Like a lot of children's literature, these stories — sometimes spanning two issues — feature beloved objects that have come to life. The titular sock-monkey, named Uncle Gabby, and Mr. Crow, a cloth crow with button eyes, get into adventures by innocently imitating the adult world. The stories read like original Grimm's fairy tales — the ones where Cinderella's stepsisters hack away at their feet with an ax so they will fit the glass slipper. They have a romantic, quaint naïveté mixed with moments of modern existential horror.

In the latest issue Uncle Gabby discovers a baby bird outside his window. Already something seems wrong. The baby bird looks and acts like a real baby bird. It doesn't talk or look cute. Anne-Louise, the little girl who takes care of Uncle Gabby and Mr. Crow, warns them against playing with it. But Uncle Gabby really thinks the bird will get a kick out of his new toy, Chinese Handcuffs. Soon the poor thing plummets to its death.

Suddenly it feels like a Bergman film. Tormented by guilt, Uncle Gabby wanders the beautiful countryside for several silent pages until he can take no more. Slowly he plunges a pair of scissors into his soft head so that the stuffing spills out. The Millionaire touch of exquisite ghastliness comes when this fails to kill, and instead leaves him to ponder life as a "soulless monster." Thankfully, in an oddly uplifting ending, the little girl sews him up and puts him to bed with forgiveness.

If it weren't for the schadenfreude you expect with each turn of the page, the pictures would be called "charming." Millionaire once made his living as an architectural artist, sketching people's houses. In fact, much of "Sock Monkey" involves a love of still-lives, usually including Victorian-era ephemera. The panels are often extra-large to accommodate these precise black-and-white drawings, which have the quality of etchings.
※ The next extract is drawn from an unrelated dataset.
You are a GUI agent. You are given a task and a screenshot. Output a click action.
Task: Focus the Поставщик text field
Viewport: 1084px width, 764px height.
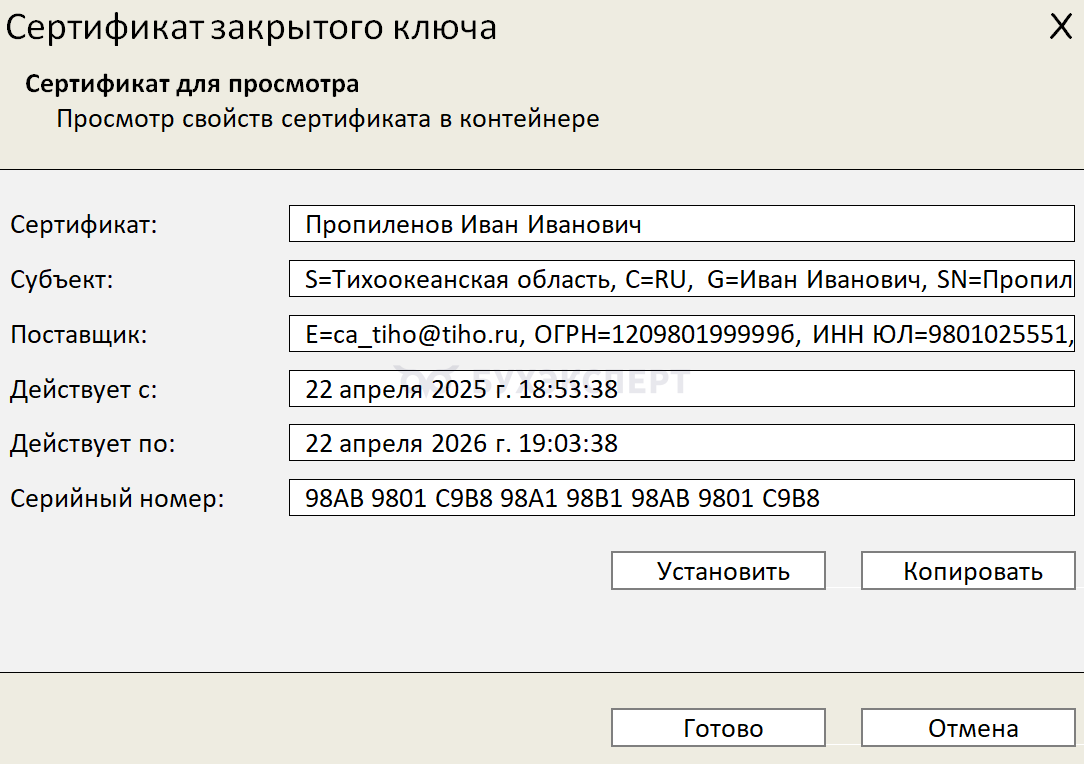coord(681,334)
It's partly this drafting skill and design sense that make it hard to dismiss "Sock Monkey" as something pointlessly ironic. The other part is Millionaire's talent for language. Characters have a strange, arched sort of "voice," unlike any I've experienced. At one point Mr. Crow says, "Why is it that I am the only bird on the American scene who cannot fly?" It's that "on the American scene" that gets me. Such stylings have a stilted delicacy that perfectly matches the art.

There's something enigmatic about the series; you never know what to make of "Sock Monkey." Is it for kids? Is it satire? Is it sincere? Is it a metaphor? Is it meant to be funny? Once you accept the answer to all these questions is "yes and no," you can enjoy the head-space it puts you in.

The first four issues of "Sock Monkey" have been collected as a trade paperback. The collection and the individual issues can be purchased at superior comic book stores, but call first. Tony Millionaire also has a collection of his weekly series, "Maakies," available at better book stores and comic shops, as well as a website: www.maakies.com.